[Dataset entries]
※ ※ ※

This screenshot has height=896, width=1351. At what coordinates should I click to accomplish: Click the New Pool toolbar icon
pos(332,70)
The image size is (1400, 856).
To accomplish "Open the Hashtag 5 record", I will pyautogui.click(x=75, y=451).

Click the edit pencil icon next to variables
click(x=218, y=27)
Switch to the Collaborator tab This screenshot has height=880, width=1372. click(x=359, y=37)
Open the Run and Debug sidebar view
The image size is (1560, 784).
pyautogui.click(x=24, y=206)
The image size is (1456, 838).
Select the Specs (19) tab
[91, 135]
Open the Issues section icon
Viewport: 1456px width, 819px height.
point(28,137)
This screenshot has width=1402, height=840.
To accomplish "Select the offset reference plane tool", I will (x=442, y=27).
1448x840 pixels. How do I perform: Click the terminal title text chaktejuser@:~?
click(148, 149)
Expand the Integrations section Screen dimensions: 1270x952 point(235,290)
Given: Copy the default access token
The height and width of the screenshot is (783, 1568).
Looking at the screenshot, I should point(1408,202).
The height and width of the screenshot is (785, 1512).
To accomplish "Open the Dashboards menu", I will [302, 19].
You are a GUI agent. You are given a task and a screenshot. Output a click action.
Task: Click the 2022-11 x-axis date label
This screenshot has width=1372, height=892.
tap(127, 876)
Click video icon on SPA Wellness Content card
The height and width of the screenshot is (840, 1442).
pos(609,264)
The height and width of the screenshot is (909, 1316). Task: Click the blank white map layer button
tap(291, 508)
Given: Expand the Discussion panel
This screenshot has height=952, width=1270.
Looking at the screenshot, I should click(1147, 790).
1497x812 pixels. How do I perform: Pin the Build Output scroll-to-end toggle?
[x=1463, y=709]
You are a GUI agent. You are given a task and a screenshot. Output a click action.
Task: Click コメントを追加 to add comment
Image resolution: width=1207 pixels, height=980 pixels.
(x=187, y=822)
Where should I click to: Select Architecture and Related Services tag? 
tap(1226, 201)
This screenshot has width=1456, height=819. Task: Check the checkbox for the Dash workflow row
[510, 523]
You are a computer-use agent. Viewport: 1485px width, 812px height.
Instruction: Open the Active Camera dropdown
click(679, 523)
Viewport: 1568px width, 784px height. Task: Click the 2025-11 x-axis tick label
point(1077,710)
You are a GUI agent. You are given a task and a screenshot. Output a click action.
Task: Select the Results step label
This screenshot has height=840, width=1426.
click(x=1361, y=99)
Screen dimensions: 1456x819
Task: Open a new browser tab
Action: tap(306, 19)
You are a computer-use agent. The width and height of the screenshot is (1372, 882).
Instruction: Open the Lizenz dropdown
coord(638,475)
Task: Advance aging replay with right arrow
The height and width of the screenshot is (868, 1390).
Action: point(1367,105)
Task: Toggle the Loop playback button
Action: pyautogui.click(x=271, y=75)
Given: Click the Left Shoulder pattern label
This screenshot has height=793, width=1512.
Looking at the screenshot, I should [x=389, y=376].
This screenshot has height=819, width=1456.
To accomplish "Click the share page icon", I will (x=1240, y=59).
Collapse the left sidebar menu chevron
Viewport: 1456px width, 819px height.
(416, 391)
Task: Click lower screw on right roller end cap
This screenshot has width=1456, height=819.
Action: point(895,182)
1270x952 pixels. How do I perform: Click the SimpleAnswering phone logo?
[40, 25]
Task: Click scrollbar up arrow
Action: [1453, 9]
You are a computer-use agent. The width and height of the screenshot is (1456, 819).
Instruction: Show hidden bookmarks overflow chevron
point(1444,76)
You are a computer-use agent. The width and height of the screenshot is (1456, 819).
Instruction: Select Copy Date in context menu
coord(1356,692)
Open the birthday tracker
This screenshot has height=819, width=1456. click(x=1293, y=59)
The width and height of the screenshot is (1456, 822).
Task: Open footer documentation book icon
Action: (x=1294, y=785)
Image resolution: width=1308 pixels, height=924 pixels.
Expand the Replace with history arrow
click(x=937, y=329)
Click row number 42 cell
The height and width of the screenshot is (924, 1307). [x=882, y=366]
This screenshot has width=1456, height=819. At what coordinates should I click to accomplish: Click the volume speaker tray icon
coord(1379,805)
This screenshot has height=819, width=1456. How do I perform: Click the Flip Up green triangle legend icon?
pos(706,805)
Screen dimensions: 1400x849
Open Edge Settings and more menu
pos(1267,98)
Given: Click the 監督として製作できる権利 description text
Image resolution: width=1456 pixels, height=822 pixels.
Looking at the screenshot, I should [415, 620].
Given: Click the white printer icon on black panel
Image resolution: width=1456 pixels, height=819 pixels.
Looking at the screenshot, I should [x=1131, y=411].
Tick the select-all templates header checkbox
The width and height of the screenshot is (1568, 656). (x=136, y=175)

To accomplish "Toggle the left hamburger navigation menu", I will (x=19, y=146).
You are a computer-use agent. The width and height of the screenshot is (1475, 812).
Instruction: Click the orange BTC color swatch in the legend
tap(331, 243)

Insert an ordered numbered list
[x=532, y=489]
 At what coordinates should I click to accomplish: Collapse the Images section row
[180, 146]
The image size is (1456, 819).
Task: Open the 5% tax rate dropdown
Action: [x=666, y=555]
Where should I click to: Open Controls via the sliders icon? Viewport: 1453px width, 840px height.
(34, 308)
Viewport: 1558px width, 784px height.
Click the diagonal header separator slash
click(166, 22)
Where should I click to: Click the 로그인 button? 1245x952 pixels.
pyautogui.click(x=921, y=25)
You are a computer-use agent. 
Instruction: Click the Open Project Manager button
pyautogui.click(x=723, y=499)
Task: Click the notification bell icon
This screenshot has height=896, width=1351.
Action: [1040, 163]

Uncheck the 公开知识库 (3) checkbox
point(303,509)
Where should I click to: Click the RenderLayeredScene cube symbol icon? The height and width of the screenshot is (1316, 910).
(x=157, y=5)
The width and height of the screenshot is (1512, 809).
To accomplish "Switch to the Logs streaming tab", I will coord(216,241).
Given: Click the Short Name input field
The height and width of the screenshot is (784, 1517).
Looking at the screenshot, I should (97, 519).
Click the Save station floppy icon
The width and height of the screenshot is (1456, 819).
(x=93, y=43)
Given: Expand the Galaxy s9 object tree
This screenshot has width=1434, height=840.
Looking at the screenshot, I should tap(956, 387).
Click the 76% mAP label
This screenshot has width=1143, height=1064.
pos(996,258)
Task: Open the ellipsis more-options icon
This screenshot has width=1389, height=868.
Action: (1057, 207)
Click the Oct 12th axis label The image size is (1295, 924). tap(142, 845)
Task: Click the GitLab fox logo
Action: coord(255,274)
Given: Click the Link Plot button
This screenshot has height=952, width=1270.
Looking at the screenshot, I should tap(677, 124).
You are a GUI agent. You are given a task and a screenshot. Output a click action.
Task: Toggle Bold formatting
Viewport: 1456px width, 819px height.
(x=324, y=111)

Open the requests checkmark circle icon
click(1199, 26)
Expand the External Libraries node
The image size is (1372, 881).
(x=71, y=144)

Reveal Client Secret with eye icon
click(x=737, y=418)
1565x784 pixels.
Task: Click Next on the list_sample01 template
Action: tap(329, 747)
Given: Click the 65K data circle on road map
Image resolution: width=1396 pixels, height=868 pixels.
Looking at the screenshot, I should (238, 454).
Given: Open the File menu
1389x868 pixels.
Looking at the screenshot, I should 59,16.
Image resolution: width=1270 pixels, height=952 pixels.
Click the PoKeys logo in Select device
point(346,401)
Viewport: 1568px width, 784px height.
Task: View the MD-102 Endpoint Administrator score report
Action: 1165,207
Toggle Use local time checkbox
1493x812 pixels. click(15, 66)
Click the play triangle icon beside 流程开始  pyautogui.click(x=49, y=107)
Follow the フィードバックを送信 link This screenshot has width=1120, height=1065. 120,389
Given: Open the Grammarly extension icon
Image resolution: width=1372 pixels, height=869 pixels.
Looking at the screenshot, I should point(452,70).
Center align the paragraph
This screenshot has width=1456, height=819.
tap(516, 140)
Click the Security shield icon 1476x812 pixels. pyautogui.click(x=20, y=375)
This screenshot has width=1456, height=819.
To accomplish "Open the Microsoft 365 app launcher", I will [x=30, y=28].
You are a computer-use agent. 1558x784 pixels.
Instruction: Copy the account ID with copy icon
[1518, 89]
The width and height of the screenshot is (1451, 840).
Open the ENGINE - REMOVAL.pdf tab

※ ※ ※

Count, in the records above, the lines that include "panel", and give the number with nothing added.

• [RESULT BELOW]: 2